At first, Andy was very resistant and anxious when I brought up leaving the apartment. Apparently I needed to stay literally within a few feet of him, or our contract would come to an end. I reassured him that I’d be careful, but he was beside himself with worry that we’d be separated.

At last, after I pointed out that our contract was modified from his usual (it would only be nullified if we were separated before a month’s time, not ended), and swore up and down that I’d sign a new one if needed, he conceded. It made me start to realize that maybe Andy really was serious about… whatever, exactly, he felt about me. I knew he couldn’t feel love, so perhaps he hadn’t exaggerated when he said I tasted really good? Maybe it was a form of addiction?

Before we left, Andy had insisted I go to the bathroom, putting up a huge fuss! I suppose I hadn’t thought about how public restrooms were separated by gender. It made me wonder how many times Andy had accidentally ended a contract because one of his women needed to piss during an outing...
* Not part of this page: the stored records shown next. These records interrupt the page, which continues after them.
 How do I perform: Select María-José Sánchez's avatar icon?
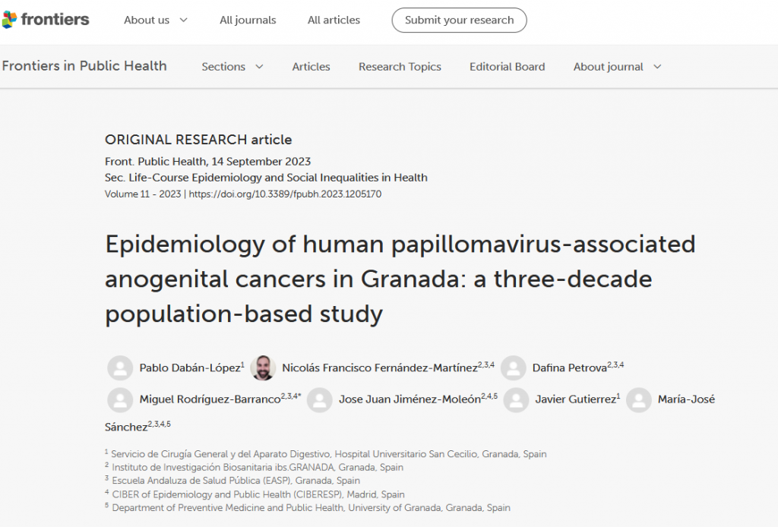(639, 399)
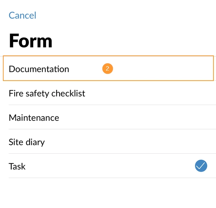This screenshot has height=208, width=216.
Task: Click the empty space right of Maintenance
Action: pos(138,118)
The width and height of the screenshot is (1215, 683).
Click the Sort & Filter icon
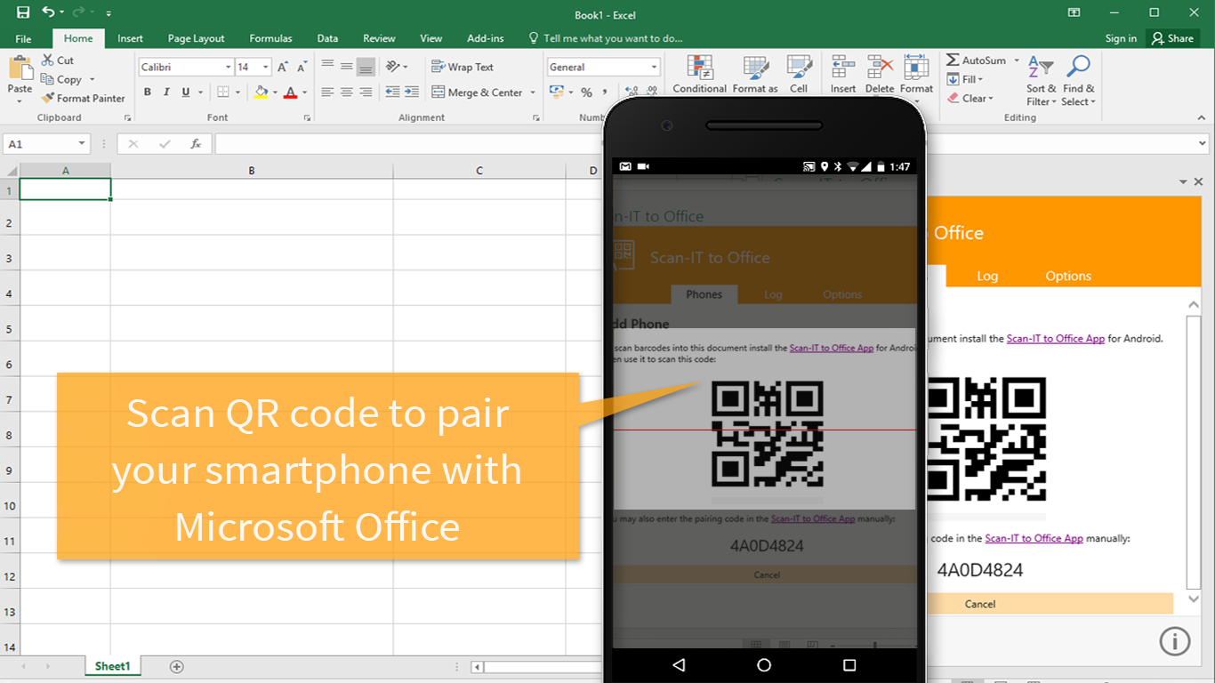point(1039,76)
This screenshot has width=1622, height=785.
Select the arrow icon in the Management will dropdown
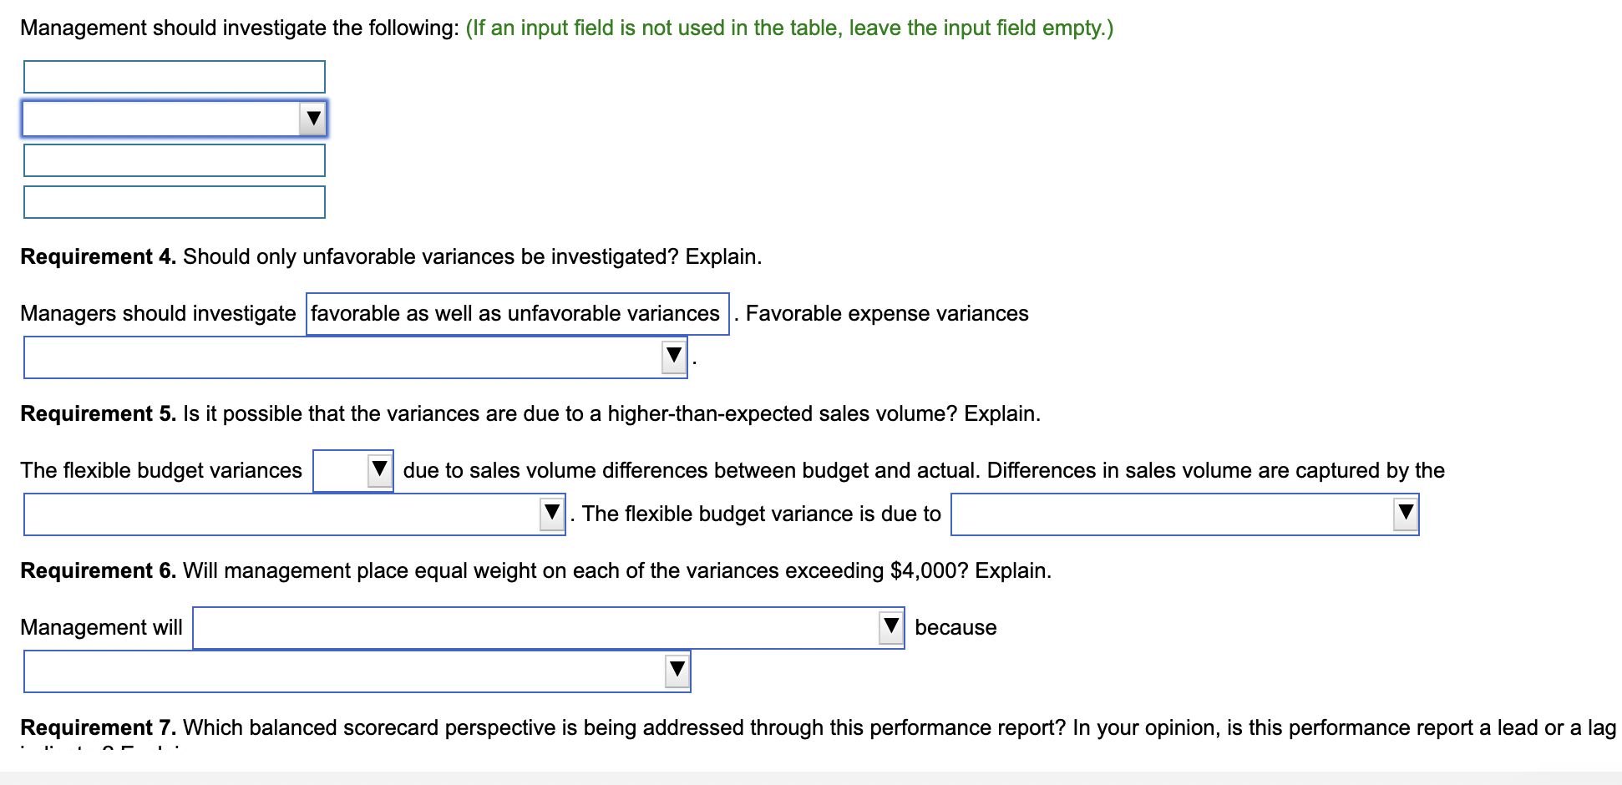pos(889,627)
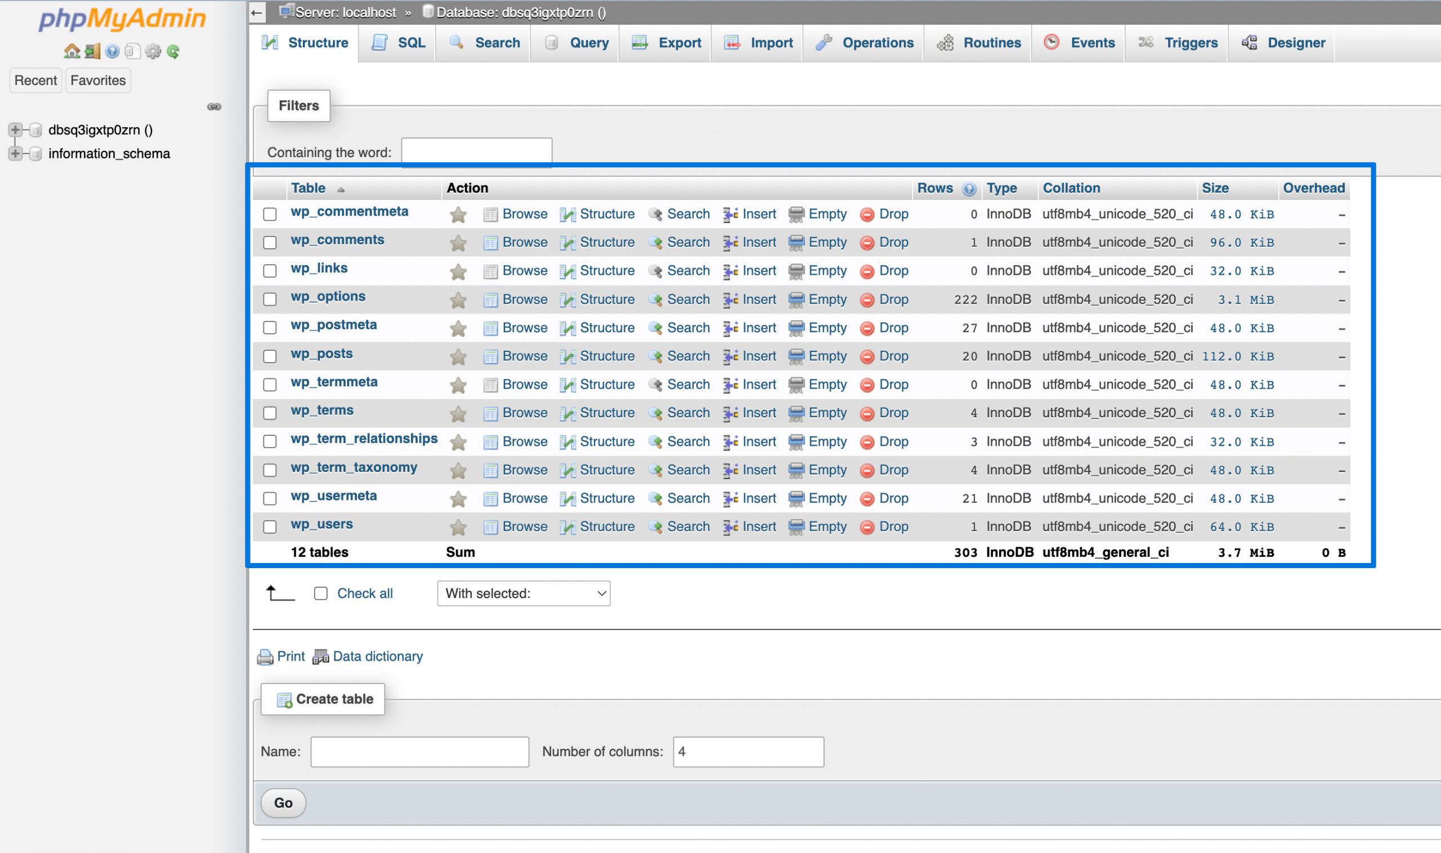Tick the wp_posts table checkbox
Image resolution: width=1441 pixels, height=853 pixels.
click(269, 356)
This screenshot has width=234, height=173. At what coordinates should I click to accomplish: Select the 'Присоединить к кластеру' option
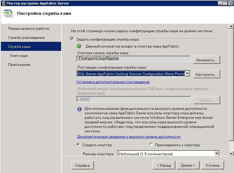point(151,145)
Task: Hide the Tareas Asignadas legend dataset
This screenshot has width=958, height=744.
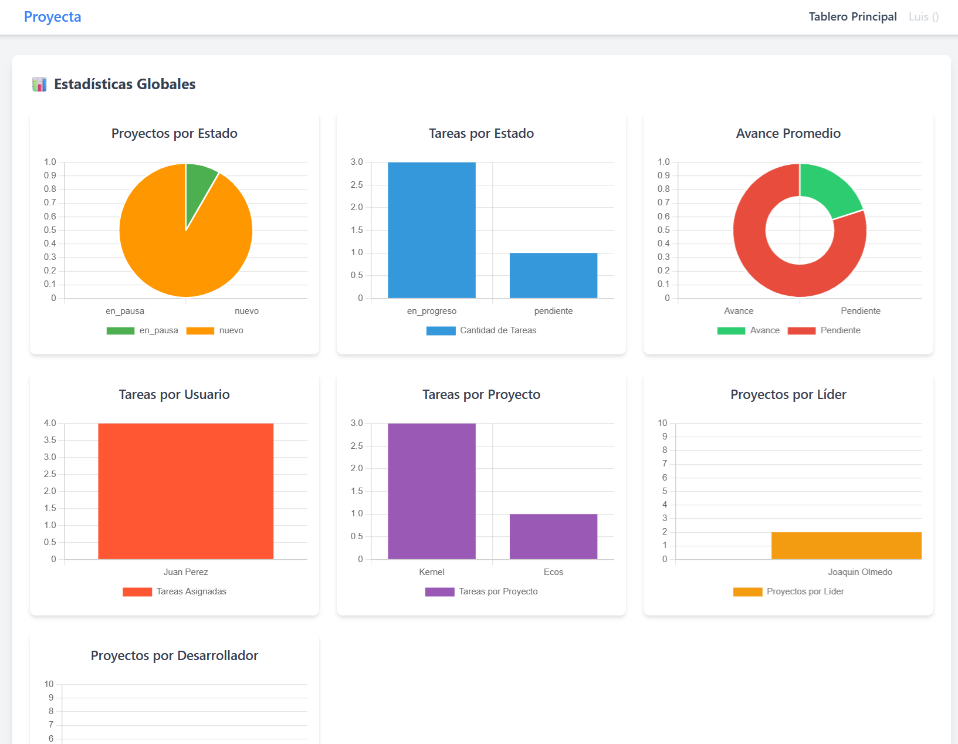Action: 137,592
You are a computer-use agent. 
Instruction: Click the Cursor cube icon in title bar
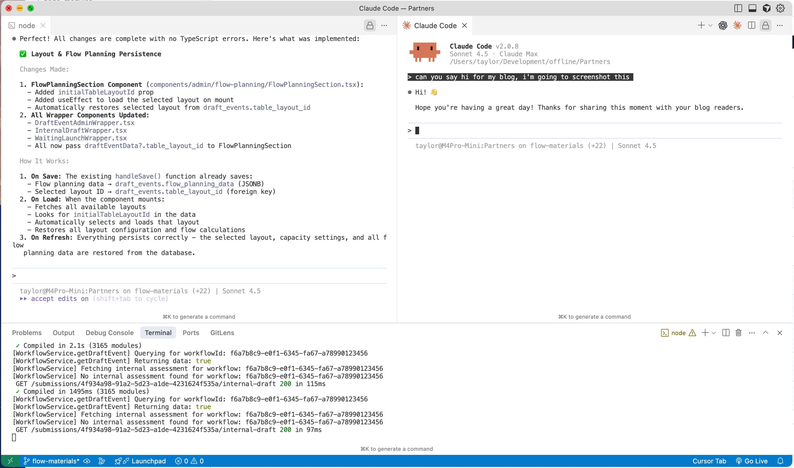point(766,8)
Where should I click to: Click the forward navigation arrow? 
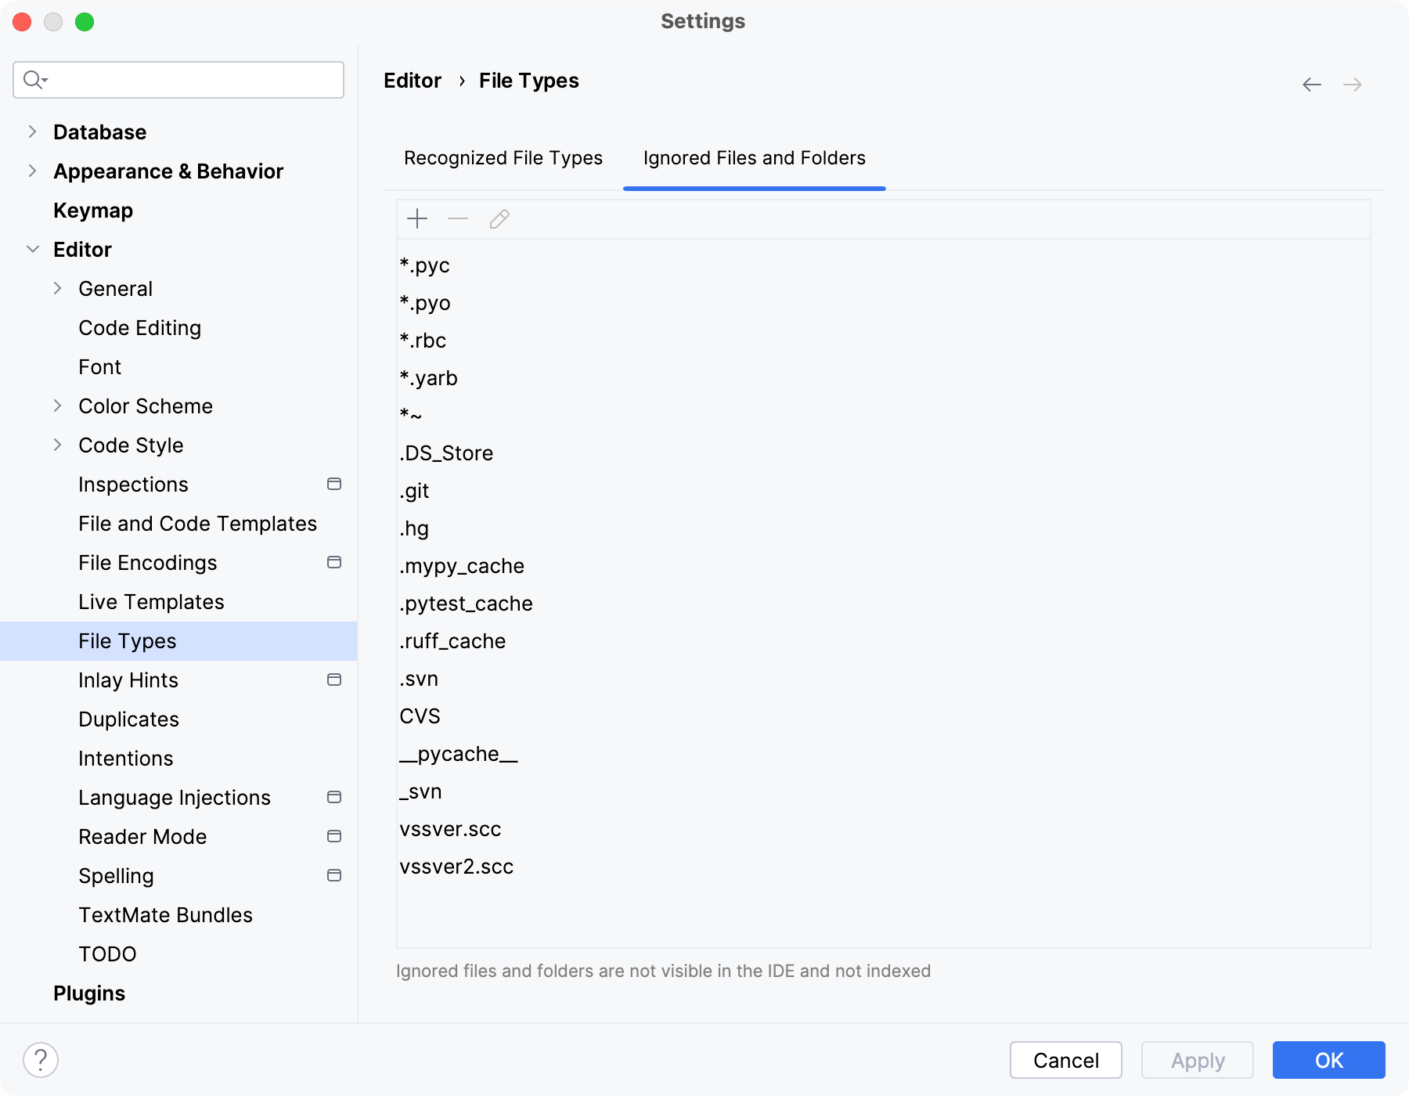tap(1352, 85)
The other thing I hadn’t considered was how the hell Andy would just walk around without being noticed. But after I came out of the bathroom, I found he had tucked his tail down an uncharacteristically loose pair of pants, and he was wearing gloves. Sexy, clever man!

I decided to surprise him by taking him to Eden Park, specifically the Krohn Conservatory. Something told me, deep in my gut, that he’d just love seeing a botanical garden. Maybe we’d hit up the Cincinnati art Museum as well.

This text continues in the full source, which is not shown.